## EXERCISE PROMPT
Restate all entries word for word, minus pictures.

## DATA SHOWN
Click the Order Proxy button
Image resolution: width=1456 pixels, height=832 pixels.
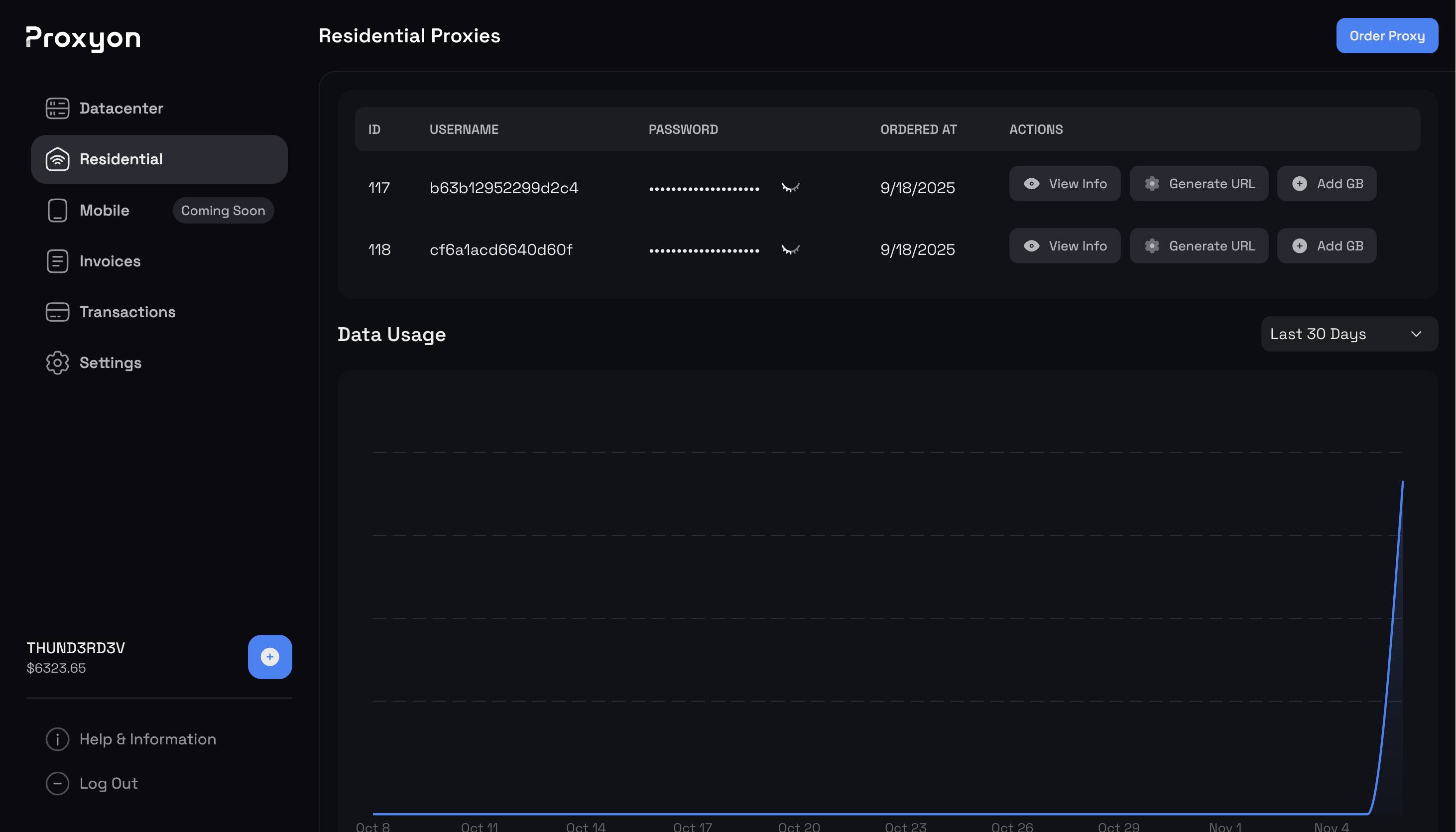[x=1386, y=35]
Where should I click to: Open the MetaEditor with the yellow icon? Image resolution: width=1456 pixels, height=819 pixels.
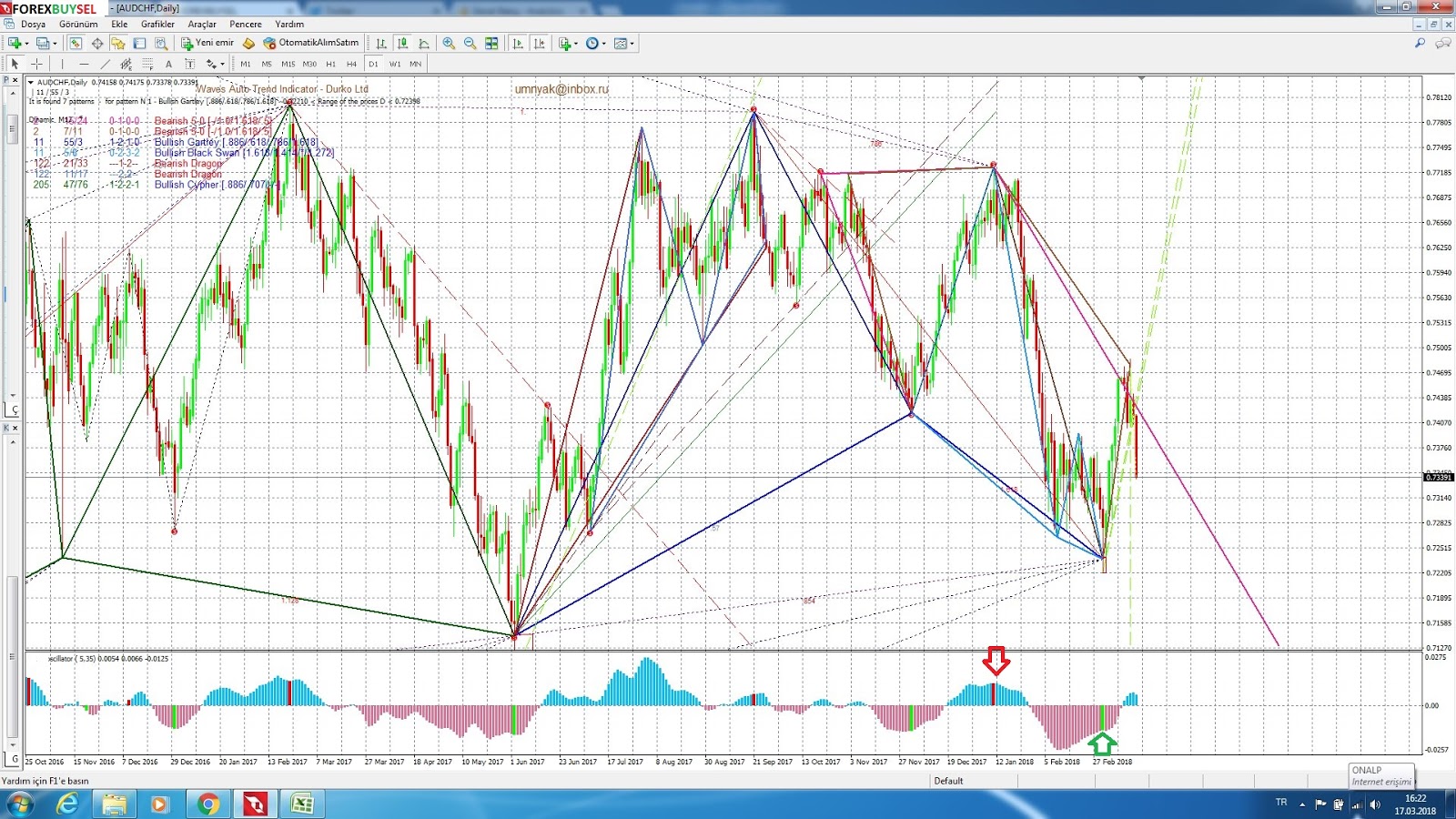point(249,43)
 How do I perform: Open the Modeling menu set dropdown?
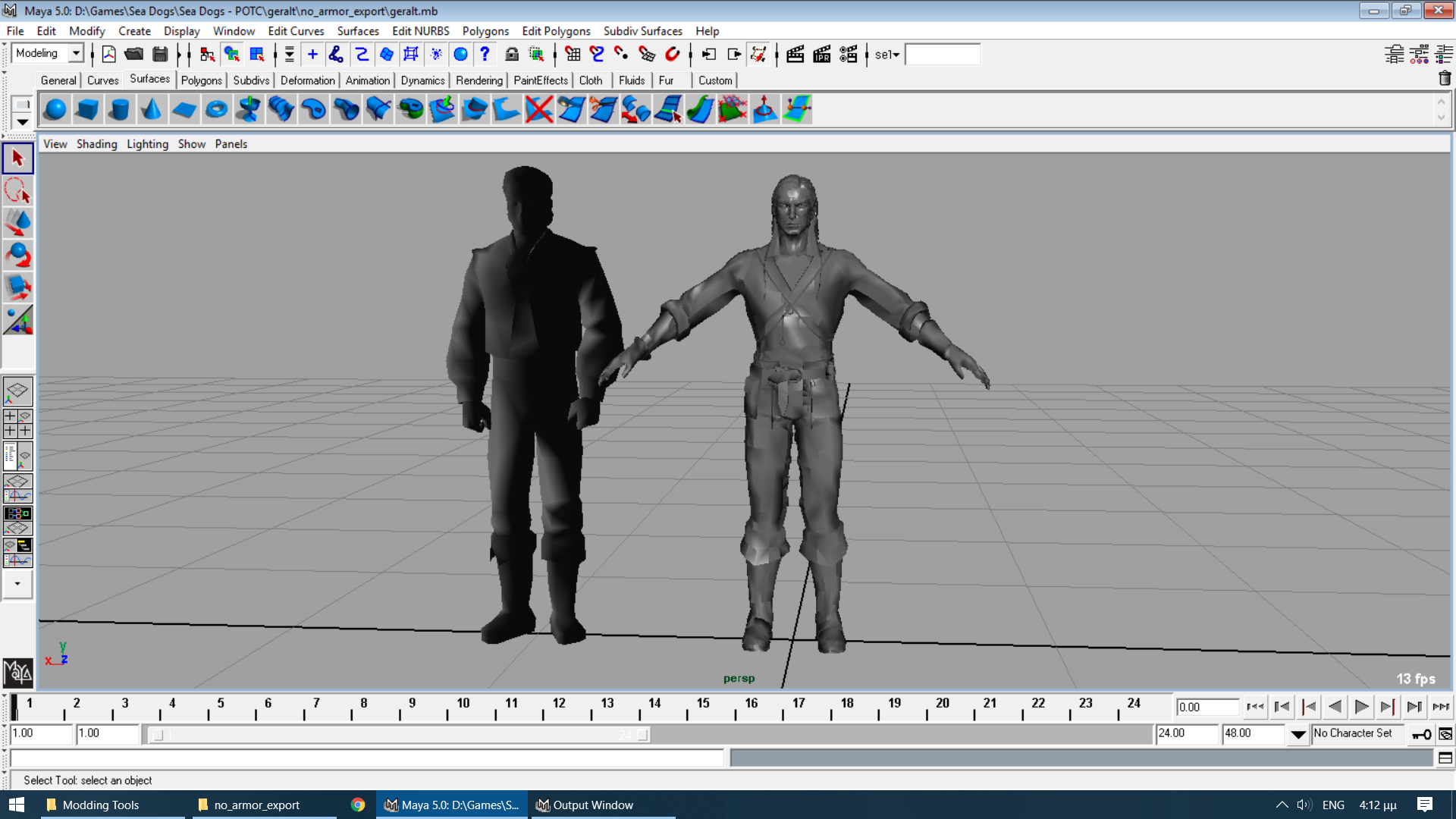click(x=76, y=53)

## FINISHED EXERCISE
Click the Order Proxy button
Image resolution: width=1456 pixels, height=832 pixels.
[x=1386, y=35]
Where should I click to: Open the MetaEditor with the yellow icon? Image resolution: width=1456 pixels, height=819 pixels.
point(249,43)
 How do I perform: Open the Modeling menu set dropdown?
click(x=76, y=53)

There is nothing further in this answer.